### Supplied data

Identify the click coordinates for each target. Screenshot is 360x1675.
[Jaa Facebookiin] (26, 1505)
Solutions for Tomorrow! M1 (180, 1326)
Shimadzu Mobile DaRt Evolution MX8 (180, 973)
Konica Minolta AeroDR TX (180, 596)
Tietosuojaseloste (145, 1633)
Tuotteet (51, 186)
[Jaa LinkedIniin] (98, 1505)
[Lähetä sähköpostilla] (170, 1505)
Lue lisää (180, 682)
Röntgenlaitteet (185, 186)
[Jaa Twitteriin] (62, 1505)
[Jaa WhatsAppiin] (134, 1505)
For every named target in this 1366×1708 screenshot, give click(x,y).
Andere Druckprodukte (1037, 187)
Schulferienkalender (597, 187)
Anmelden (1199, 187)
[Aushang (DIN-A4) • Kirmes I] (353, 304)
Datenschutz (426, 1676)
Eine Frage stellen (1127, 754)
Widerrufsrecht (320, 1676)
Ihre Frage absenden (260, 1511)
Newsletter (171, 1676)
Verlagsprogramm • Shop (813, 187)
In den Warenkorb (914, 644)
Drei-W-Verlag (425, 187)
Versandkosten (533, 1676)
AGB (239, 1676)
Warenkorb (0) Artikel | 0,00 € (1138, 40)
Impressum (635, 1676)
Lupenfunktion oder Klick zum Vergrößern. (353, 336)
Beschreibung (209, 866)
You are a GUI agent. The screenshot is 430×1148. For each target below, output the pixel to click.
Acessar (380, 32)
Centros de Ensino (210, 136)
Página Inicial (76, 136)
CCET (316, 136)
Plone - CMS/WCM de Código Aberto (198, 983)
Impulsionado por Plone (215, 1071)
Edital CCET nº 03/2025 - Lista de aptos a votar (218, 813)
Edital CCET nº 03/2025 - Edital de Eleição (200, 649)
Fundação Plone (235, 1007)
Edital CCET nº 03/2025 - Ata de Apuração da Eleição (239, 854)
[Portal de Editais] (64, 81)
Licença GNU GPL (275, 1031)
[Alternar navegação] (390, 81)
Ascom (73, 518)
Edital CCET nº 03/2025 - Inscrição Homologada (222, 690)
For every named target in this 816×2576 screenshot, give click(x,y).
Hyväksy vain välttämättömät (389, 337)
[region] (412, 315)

### Exercise brief
Filter the listing above, keeping only the lines with "this".

### Completed task
For every named target in this 1366×1708 screenshot, give click(x,y).
For every named target in this 816×2576 screenshot, give click(x,y).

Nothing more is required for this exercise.